ShapeCraft: LLM Agents for Structured, Textured and Interactive 3D Modeling
This addresses the need for more practical and accessible 3D modeling tools for artistic workflows, though it appears incremental as it builds on LLM-based agents with a novel representation.
The paper tackled the problem of generating structured, textured, and interactive 3D models from natural language, which existing methods often fail to produce, and demonstrated ShapeCraft's superior performance in creating geometrically accurate and semantically rich 3D assets through qualitative and quantitative experiments.

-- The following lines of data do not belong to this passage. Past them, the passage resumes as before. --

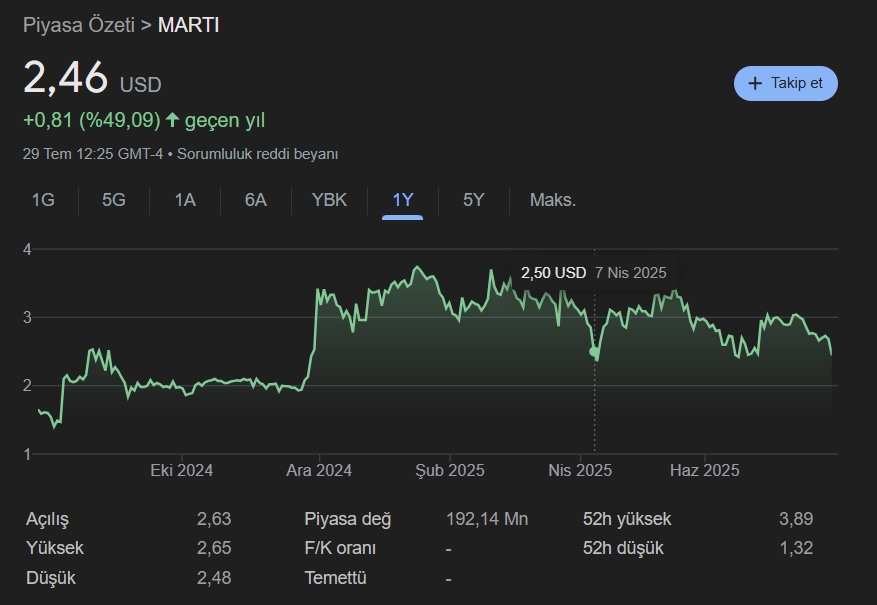This screenshot has height=605, width=877.
Task: Switch to the 5G time range
Action: [x=112, y=200]
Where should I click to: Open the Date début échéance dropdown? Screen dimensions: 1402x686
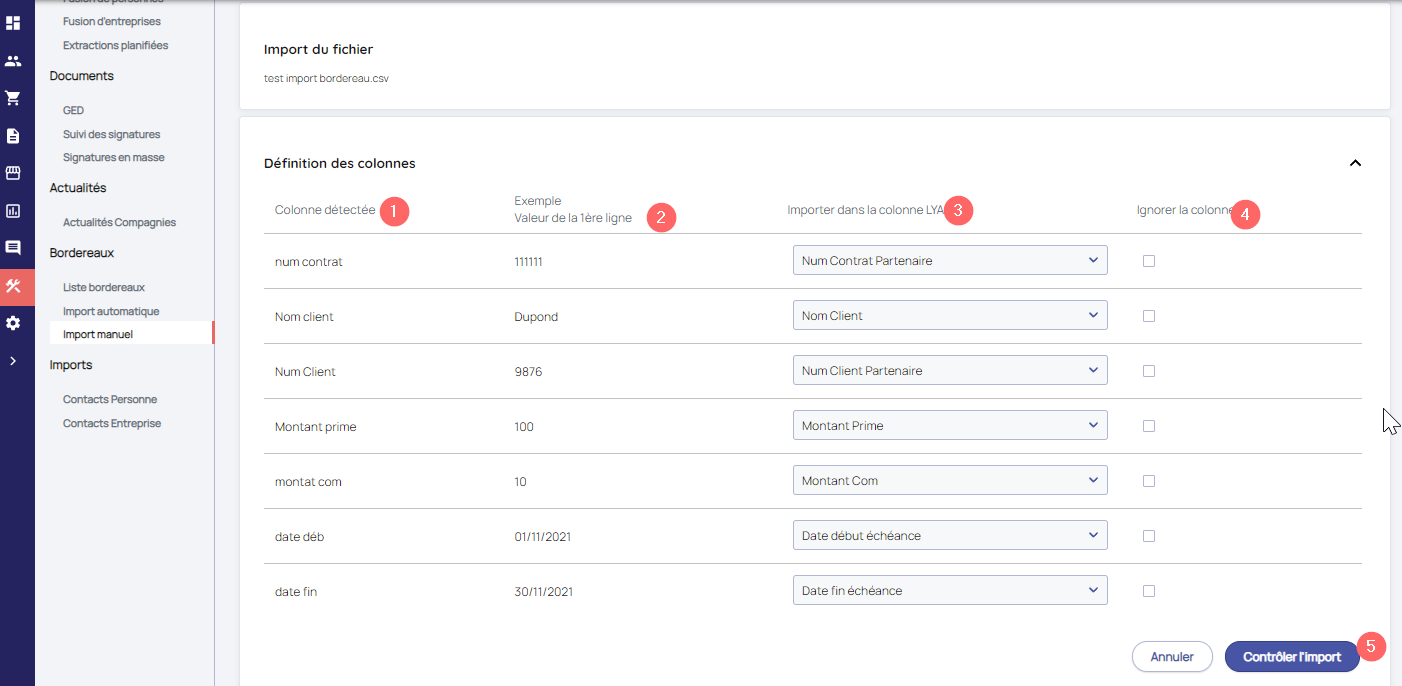(949, 536)
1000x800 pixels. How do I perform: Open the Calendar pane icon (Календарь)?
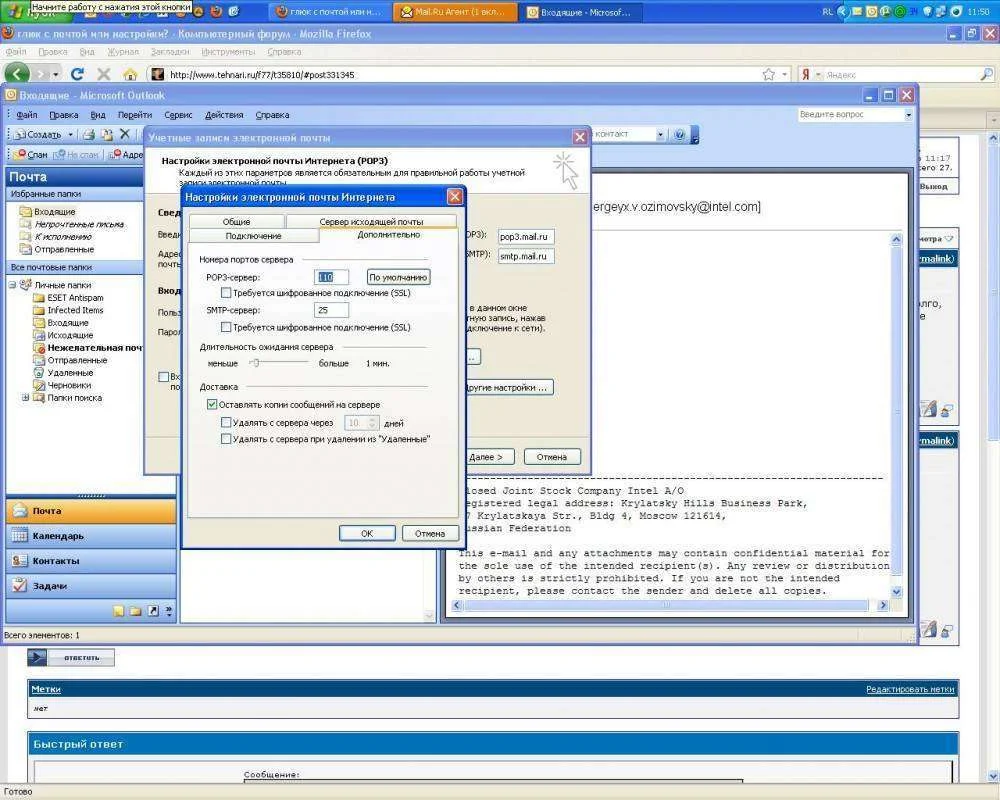point(19,536)
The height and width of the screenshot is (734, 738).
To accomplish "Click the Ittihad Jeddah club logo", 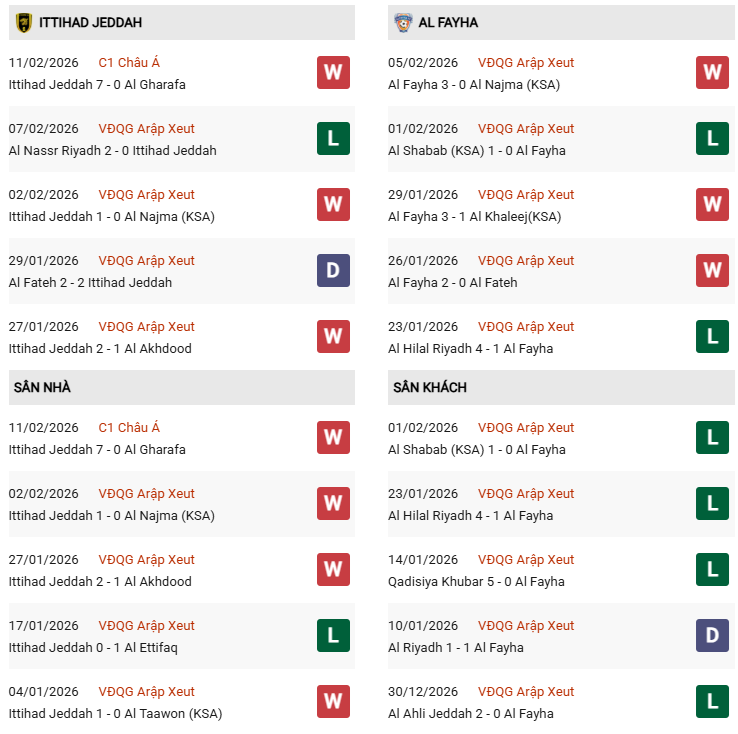I will (24, 22).
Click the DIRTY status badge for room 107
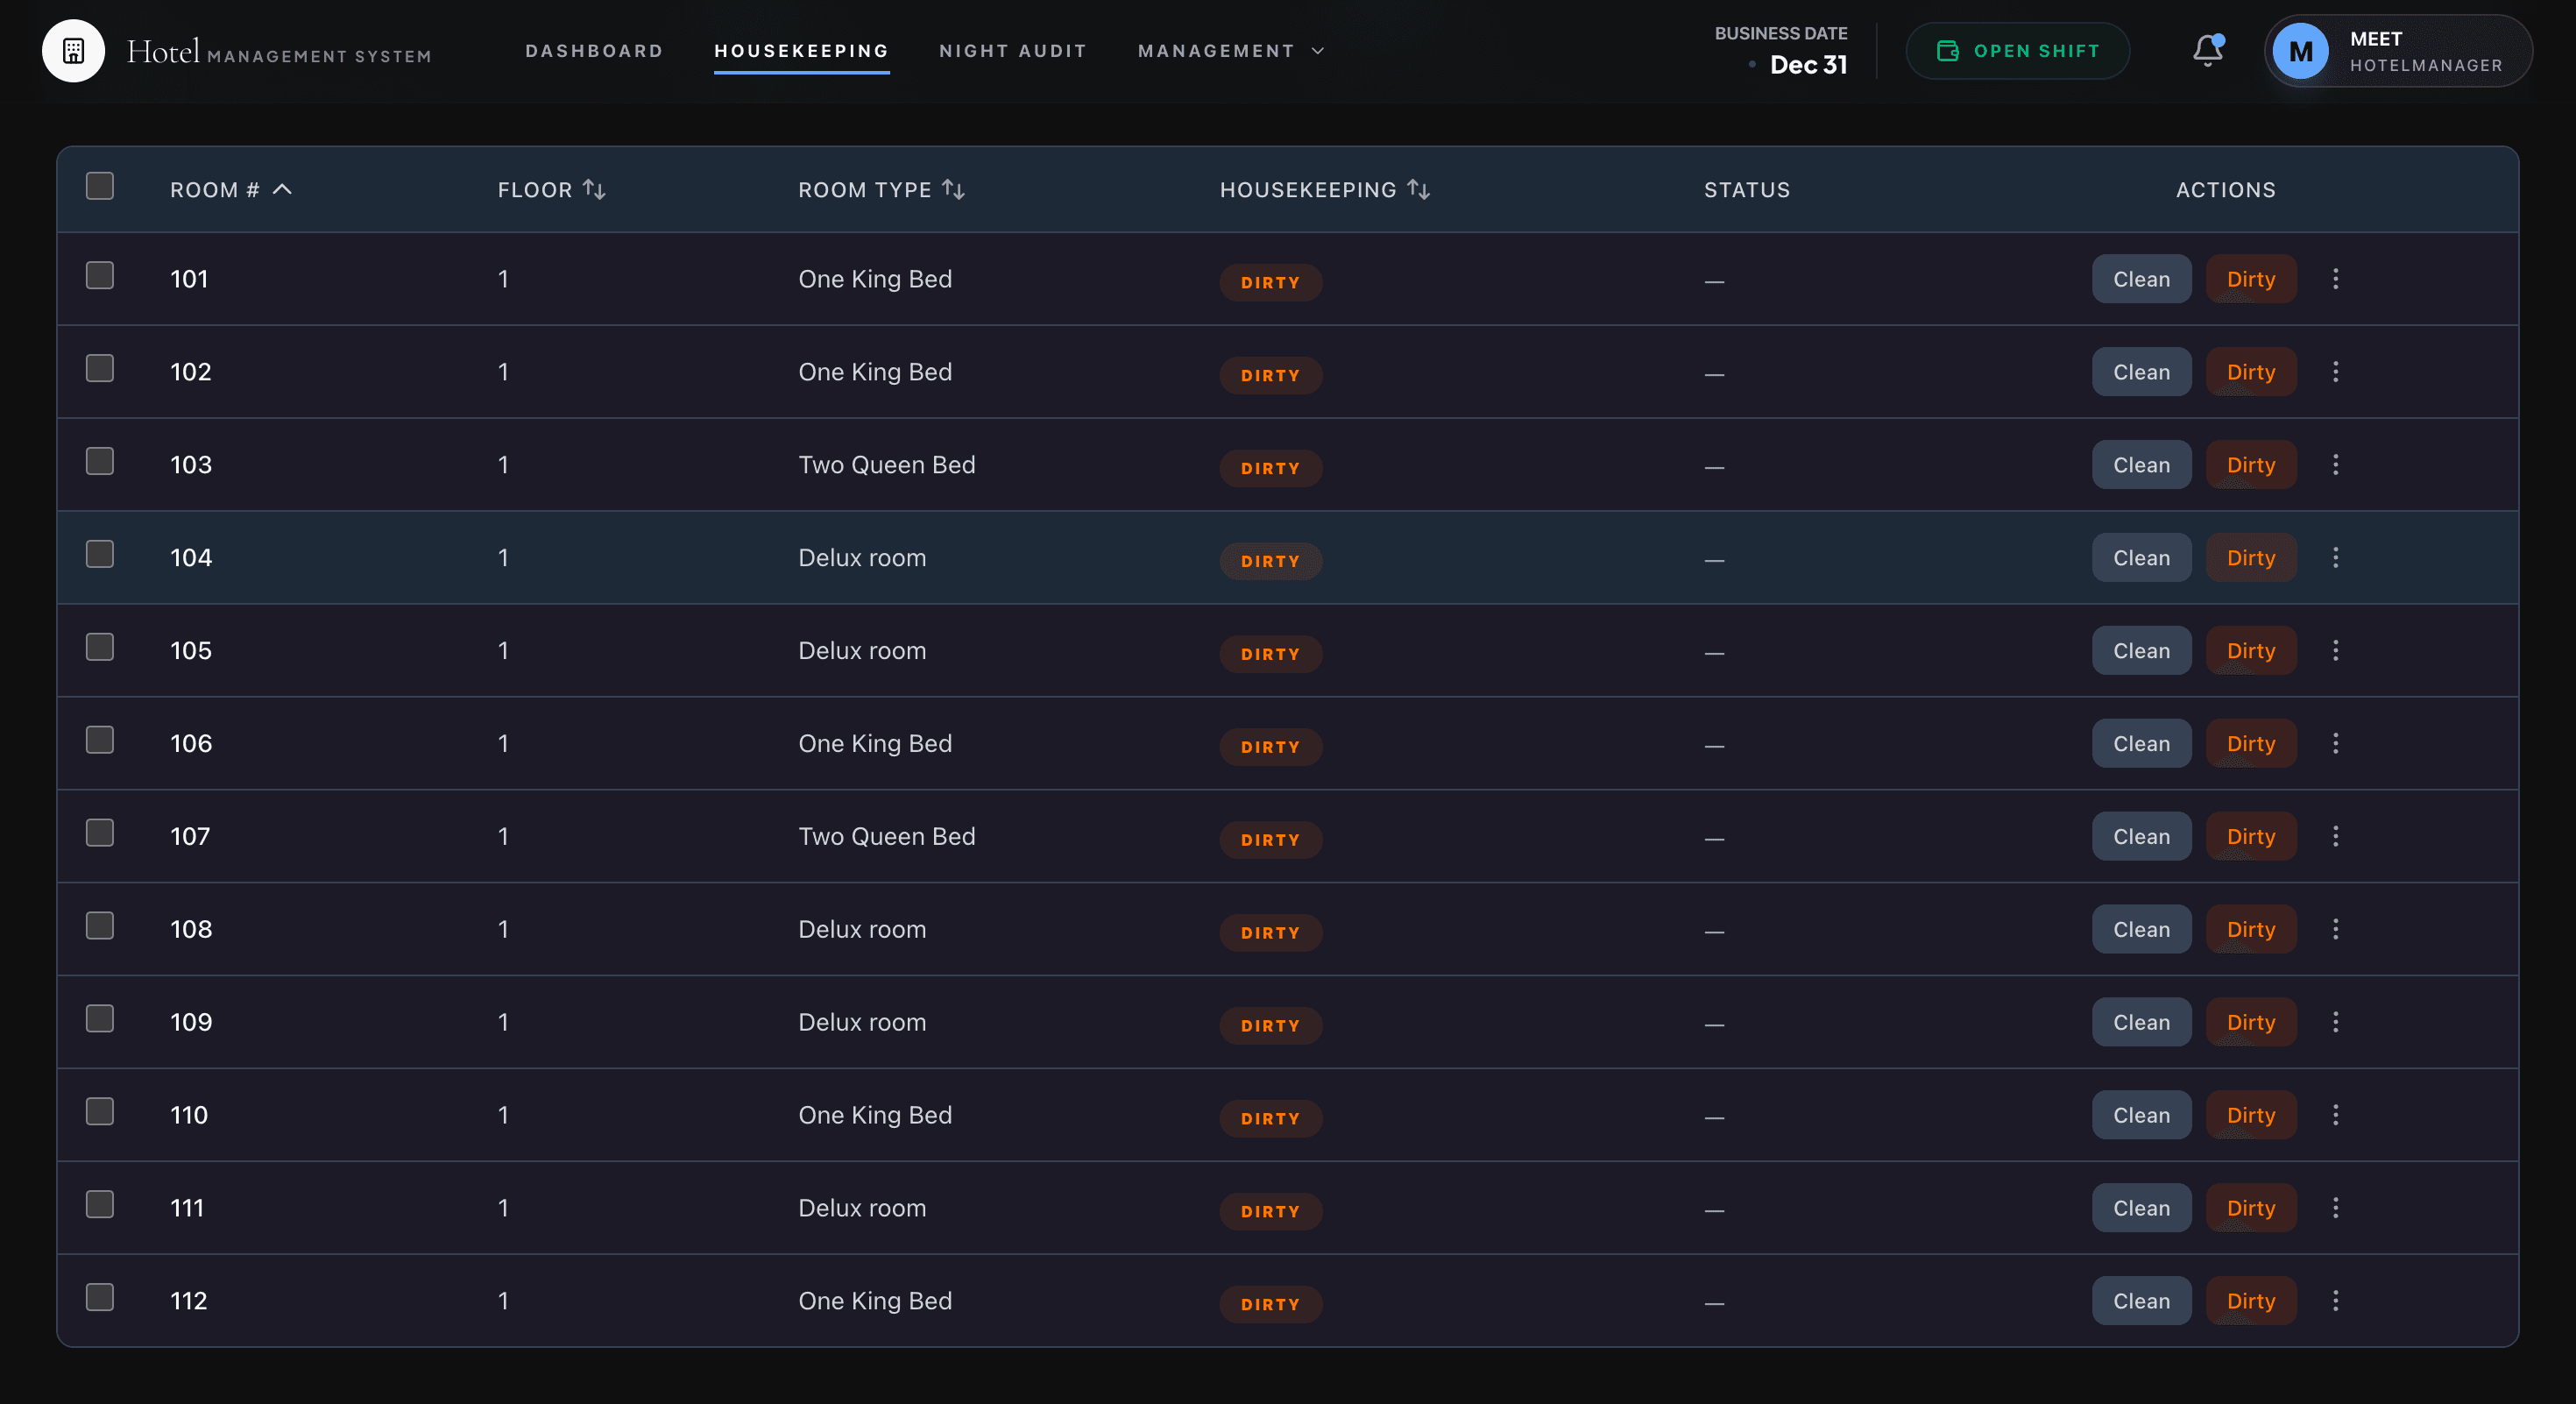 pyautogui.click(x=1270, y=840)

3D generation from natural language offers significant potential to reduce expert manual modeling efforts and enhance accessibility to 3D assets. However, existing methods often yield unstructured meshes and exhibit poor interactivity, making them impractical for artistic workflows. To address these limitations, we represent 3D assets as shape programs and introduce ShapeCraft, a novel multi-agent framework for text-to-3D generation. At its core, we propose a Graph-based Procedural Shape (GPS) representation that decomposes complex natural language into a structured graph of sub-tasks, thereby facilitating accurate LLM comprehension and interpretation of spatial relationships and semantic shape details. Specifically, LLM agents hierarchically parse user input to initialize GPS, then iteratively refine procedural modeling and painting to produce structured, textured, and interactive 3D assets. Qualitative and quantitative experiments demonstrate ShapeCraft's superior performance in generating geometrically accurate and semantically rich 3D assets compared to existing LLM-based agents. We further show the versatility of ShapeCraft through examples of animated and user-customized editing, highlighting its potential for broader interactive applications.